═══ GIVEN ENTRIES ═══
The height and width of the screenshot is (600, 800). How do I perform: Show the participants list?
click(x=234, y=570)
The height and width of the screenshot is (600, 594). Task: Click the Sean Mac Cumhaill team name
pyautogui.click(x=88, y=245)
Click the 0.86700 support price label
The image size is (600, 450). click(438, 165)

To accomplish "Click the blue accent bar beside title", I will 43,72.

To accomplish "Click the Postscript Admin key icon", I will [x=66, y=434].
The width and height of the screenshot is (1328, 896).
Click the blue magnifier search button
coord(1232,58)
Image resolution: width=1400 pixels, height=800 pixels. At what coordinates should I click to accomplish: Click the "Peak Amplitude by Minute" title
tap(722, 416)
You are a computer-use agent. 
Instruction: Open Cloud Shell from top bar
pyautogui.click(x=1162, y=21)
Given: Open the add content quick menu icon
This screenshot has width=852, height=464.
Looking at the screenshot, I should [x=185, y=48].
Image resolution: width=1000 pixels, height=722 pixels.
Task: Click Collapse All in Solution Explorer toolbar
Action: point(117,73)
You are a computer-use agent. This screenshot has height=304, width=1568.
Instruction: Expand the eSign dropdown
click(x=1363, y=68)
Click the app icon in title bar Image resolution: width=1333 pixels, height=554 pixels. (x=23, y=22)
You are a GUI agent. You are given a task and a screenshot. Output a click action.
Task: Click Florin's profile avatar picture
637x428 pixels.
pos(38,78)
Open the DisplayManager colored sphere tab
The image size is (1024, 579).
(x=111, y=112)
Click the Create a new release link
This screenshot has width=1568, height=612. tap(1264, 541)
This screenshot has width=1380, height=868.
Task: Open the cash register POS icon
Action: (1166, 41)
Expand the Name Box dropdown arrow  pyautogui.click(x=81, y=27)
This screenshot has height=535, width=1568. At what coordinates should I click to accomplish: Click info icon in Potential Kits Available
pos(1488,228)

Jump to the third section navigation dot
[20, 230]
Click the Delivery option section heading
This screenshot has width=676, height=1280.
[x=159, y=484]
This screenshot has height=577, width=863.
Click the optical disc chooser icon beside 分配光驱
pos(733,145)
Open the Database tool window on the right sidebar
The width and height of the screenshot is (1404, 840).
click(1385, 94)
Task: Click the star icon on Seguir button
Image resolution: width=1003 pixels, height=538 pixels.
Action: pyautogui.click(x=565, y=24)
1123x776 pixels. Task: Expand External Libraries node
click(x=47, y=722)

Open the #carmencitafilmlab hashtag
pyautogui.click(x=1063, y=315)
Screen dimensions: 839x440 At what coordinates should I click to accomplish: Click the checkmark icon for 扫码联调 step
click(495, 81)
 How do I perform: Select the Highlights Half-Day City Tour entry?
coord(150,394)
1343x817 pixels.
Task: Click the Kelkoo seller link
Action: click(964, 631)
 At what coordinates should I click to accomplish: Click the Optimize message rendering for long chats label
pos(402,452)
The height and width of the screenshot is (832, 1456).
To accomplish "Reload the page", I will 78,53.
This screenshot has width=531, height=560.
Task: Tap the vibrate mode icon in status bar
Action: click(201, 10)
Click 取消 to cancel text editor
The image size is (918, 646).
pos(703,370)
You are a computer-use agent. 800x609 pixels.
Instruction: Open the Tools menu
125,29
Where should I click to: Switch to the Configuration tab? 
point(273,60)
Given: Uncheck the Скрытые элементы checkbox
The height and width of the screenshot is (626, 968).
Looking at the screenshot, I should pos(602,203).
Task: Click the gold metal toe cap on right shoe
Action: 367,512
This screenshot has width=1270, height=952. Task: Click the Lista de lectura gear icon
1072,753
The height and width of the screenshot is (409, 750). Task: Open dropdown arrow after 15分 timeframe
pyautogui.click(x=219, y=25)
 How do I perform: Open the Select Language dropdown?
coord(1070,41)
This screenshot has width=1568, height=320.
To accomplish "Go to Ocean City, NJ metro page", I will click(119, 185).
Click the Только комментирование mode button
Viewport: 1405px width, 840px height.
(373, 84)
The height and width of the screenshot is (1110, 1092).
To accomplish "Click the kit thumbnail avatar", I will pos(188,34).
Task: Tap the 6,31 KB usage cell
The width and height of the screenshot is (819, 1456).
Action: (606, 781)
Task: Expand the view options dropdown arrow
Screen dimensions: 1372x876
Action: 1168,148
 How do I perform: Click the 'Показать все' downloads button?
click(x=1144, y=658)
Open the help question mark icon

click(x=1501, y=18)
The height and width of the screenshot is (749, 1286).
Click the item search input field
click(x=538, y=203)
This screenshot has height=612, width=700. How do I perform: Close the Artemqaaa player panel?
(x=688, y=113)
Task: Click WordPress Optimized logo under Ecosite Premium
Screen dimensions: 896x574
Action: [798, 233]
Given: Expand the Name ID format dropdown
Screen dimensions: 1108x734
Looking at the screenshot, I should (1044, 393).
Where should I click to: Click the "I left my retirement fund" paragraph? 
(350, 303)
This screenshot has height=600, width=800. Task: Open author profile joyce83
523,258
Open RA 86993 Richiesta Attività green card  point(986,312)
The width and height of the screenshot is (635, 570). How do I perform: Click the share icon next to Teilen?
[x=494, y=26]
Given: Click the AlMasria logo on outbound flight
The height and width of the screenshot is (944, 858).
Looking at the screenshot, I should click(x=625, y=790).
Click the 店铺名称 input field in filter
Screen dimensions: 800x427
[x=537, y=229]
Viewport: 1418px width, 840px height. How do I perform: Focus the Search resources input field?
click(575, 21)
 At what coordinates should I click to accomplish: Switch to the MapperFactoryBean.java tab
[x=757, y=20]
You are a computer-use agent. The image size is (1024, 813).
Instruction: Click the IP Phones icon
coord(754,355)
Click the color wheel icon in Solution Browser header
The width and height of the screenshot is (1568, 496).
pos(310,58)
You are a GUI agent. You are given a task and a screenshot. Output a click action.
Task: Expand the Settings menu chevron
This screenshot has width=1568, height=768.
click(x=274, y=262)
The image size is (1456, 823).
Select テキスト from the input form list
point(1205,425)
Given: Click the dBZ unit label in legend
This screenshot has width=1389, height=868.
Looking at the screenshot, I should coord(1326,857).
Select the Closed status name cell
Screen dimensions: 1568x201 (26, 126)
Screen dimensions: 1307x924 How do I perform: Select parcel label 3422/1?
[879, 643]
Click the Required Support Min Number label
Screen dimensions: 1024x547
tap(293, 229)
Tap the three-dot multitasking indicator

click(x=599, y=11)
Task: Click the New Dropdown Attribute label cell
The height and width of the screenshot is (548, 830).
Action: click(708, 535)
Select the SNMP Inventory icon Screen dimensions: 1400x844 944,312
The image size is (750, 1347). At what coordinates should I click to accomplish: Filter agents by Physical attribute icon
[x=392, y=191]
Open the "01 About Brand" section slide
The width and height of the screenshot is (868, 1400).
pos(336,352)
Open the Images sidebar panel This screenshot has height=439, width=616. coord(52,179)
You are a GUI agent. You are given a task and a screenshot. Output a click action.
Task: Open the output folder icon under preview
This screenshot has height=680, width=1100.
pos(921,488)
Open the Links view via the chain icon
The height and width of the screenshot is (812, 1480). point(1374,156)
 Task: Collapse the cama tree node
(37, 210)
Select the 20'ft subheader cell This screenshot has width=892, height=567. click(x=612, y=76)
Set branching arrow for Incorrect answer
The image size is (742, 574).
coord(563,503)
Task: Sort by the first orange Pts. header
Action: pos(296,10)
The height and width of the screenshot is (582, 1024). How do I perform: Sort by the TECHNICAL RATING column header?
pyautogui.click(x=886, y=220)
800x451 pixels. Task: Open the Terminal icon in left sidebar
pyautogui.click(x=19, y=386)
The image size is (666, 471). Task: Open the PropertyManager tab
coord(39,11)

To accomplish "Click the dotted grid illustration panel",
═══
- PROBLEM TO WORK ON:
Pull out each line of the material above that contains the word "label" and copy those lines.

- RIGHT ANSWER:
Click the 0.86700 support price label
 At what coordinates should I click to accomplish: Click the Optimize message rendering for long chats label
Given: Click the dBZ unit label in legend
Screen dimensions: 1307x924 How do I perform: Select parcel label 3422/1?
Click the Required Support Min Number label
Task: Click the New Dropdown Attribute label cell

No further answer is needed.